### Problem to work on
Pick up the forum thread on the EPGY Stanford 2009 competition, shown below ahead of the items, and continue it from its last line.

### Quoted passage
+--

# EPGY Stanford 2009



## Lucas Garron (Nov 27, 2008)

Is anyone interested in another Stanford competition in February?
It would probably be held on Saturday, February 14, 2009 - Valentine's Day.
It'd be sponsored by EPGY again, and we'd also be "testing" the venue (AnnAud) for Nationals.


----------



## Ellis (Nov 27, 2008)

yes, I would go.


----------



## Rubixgod (Nov 27, 2008)

id go definitely


----------



## blade740 (Nov 27, 2008)

I might possibly go.


----------



## Lucas Garron (Jan 13, 2009)

The competition date is now fairly certain; we're waiting for verification of the auditorium.
The site is http://caltech.cubingusa.com/epgy2009/.

I will attempt to host 6x6x6 and 7x7x7 mean of 3, if I can get enough scrambling support. Are there any events anyone would particularly like to see?


----------



## happa95 (Jan 13, 2009)

3x3 BLD no matter what haha.


----------



## Ryanrex116 (Jan 13, 2009)

I would definitely go. It is pretty close to me and I thought this competition would not continue. I have been watching for this.


----------



## byu (Jan 13, 2009)

I'd be interested in going, it would be my second competition, my first one being the San Francisco Open, and hopefully by then I'll have improved my F2L a lot. I want to compete in BLD for sure if I go.

EDIT: By the way, what does EPGY stand for?


----------



## Dene (Jan 13, 2009)

I already mentioned 5x5 to you


----------



## toast (Jan 13, 2009)

I'm pretty sure I would go.


----------



## Lucas Garron (Jan 13, 2009)

byu said:


> EDIT: By the way, what does EPGY stand for?


Stanford's Education Program for Gifted Youth

It's a nice academic program at Stanford, particularly with an on-campus summer program. Tyson has been a counselor for EPGY (I might also be, some year).
They are sponsoring the competition. In particular, EPGY is helping us acquire a nice, large auditorium.


----------



## tsaoenator (Jan 13, 2009)

sweet. i'm going.


----------



## n00bcubix (Jan 18, 2009)

I have to convince my parents so I might go :/


----------



## Ryanrex116 (Jan 21, 2009)

Is there going to be people selling puzzles?

I am thinking of buying:
An ES 4x4
Another DIY
A Clock 
A Pyraminx
A V5 or 6
Maybe something else if it is cheap


----------



## Dene (Jan 21, 2009)

I doubt he'll be selling most of that stuff... It'll be rubik's 3x3's, snakes, 2x2's, etc


----------



## Ryanrex116 (Feb 1, 2009)

Wait, I just pre-registered and I noticed there wasn't a magic or master magic option. Is there not going to be magic or master magic competitions? Will I be asked on the day of the competiton?


----------



## Lucas Garron (Feb 1, 2009)

+--

### Dataset excerpts
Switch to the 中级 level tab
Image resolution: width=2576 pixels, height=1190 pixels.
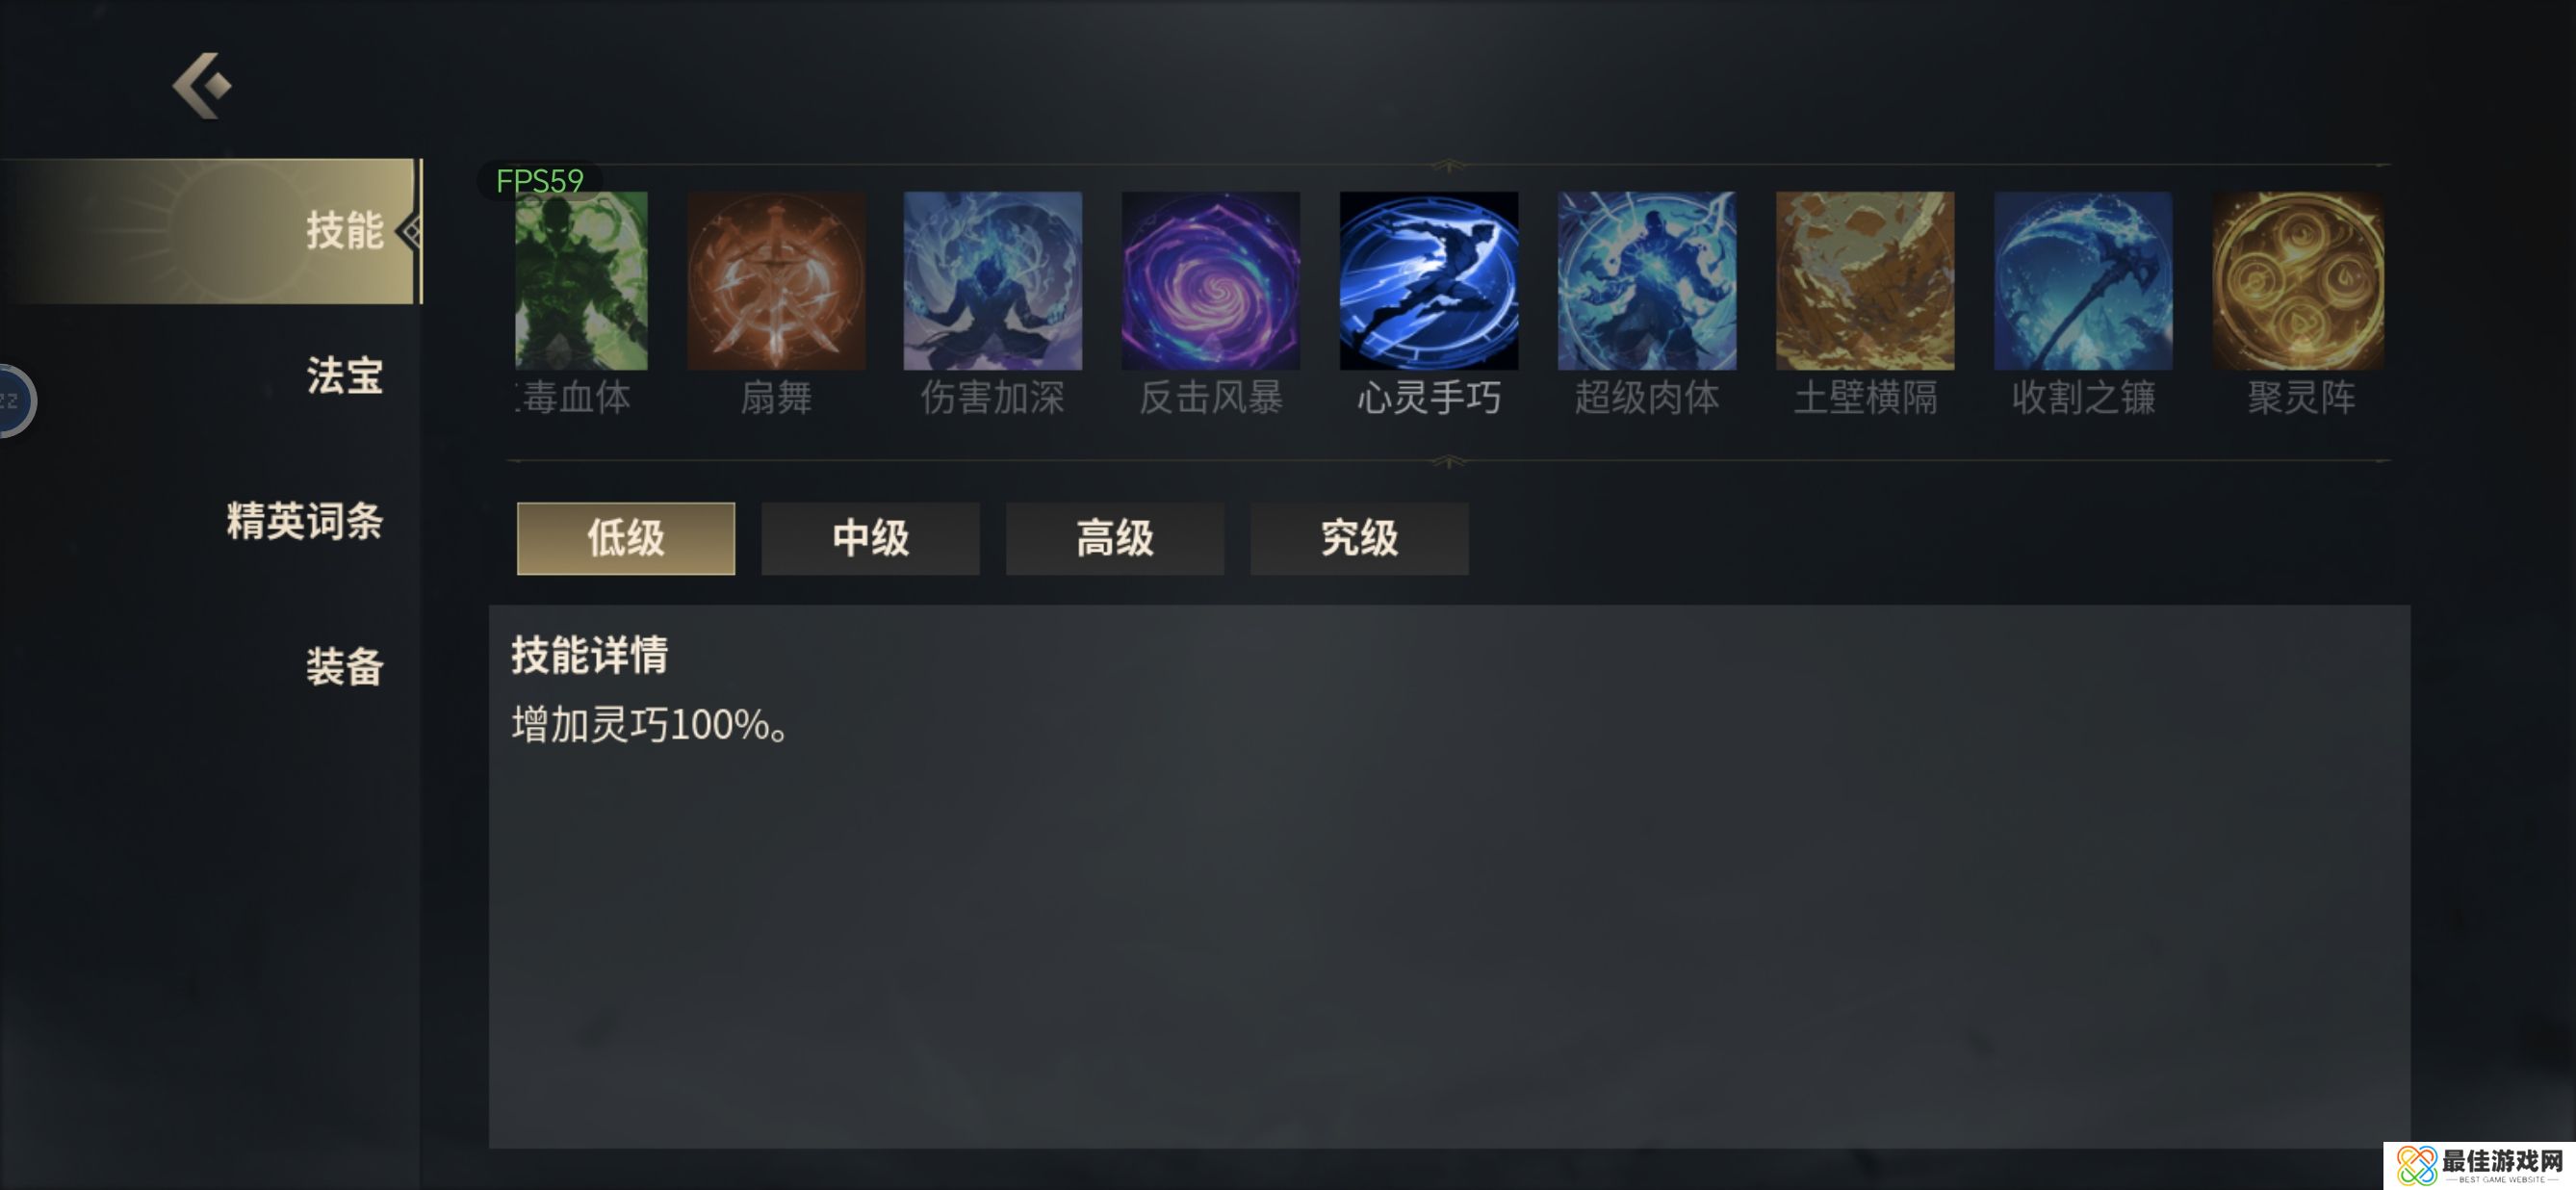tap(871, 539)
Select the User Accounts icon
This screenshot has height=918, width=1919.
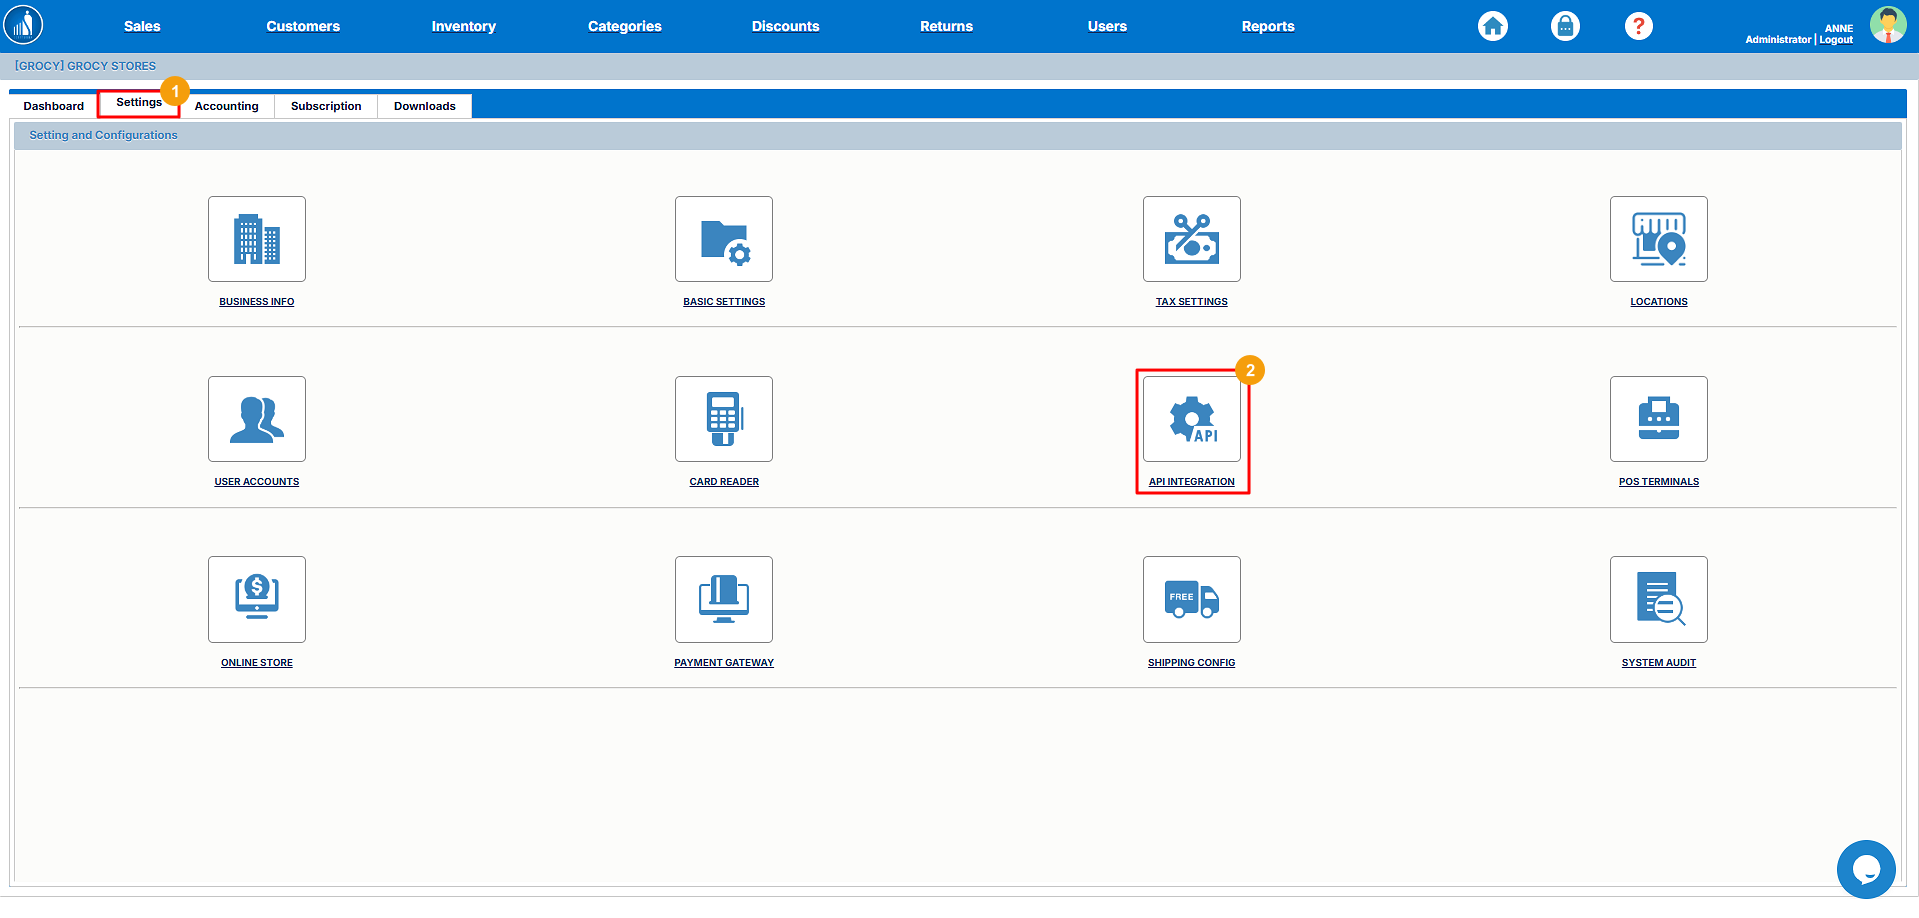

+--

### Answer to the task
Ryanrex116 said:


> Will I be asked on the day of the competiton?


Yes, since registration began before I could get Shelley to add them.


----------



## Dene (Feb 15, 2009)

So like qq got: 4:42.90 4:34.41 4:16.47, mean: 4:31.26

I messed up. qq had a good comp.


----------



## Ellis (Feb 15, 2009)

WR for michael?


----------



## masterofthebass (Feb 15, 2009)

QQ finally got a WR. Too bad it will probably be broken within the month.


----------



## Robert-Y (Feb 15, 2009)

Congratulations Michael!


----------



## blade740 (Feb 15, 2009)

Michael Gottlieb takes home every possible bigcube award. It's a normal day on the West Coast.

Good job, though.


----------



## byu (Feb 15, 2009)

Nice job Michael, although I already congratulated you at the competition. I did really horrible. Cube popped in the middle of a solve, twice in speedsolve, once in BLD.


----------



## masterofthebass (Feb 15, 2009)

Michael Gottlieb : WC
Dan Cohen : EC for a year


----------



## moogra (Feb 15, 2009)

Yeah very good job on the WR! I can't even do a 5x5 that fast I think.
Top 16 was harder than I thought. I wasted too much time on stuff other than 3x3x3 and I failed


----------



## Lucas Garron (Feb 15, 2009)

Almost all the results are up here; I'll send them to Bob/Ron soon.

By the way, I finally got 2x2x2 single. 
I also took back 4x4x4 NR single and beat the NR avg. With 5 OLL parities.


----------



## moogra (Feb 15, 2009)

http://www.worldcubeassociation.org...+Results&competitionId=EPGYStanfordWinter2009
5x5x5 results are messed up

edit'

like this:
5x5x5 Cube	Michael Gottlieb	1892:09:36.00 2083:26:24.00 USA	2184:0000.00 2057:02:24.00 2009:02:24.00 1892:09:36.00 2223:07:12.00

ok it's fixed now


----------



## Bob (Feb 16, 2009)

Results should all be fixed now. Let me know by PM or email if you see any mistakes. Notice I did not say the results were posted yet when you checked the 5x5 results because they were messed up.


----------



## Robert-Y (Feb 16, 2009)

More and more people are getting sub 1:30 5x5 avgs (including Michael of course ) 8 of the top ten avgs were set during this month. (wow...)


----------



## qqwref (Feb 16, 2009)

blade740 said:


> Michael Gottlieb takes home every possible bigcube award. It's a normal day on the West Coast.
> 
> Good job, though.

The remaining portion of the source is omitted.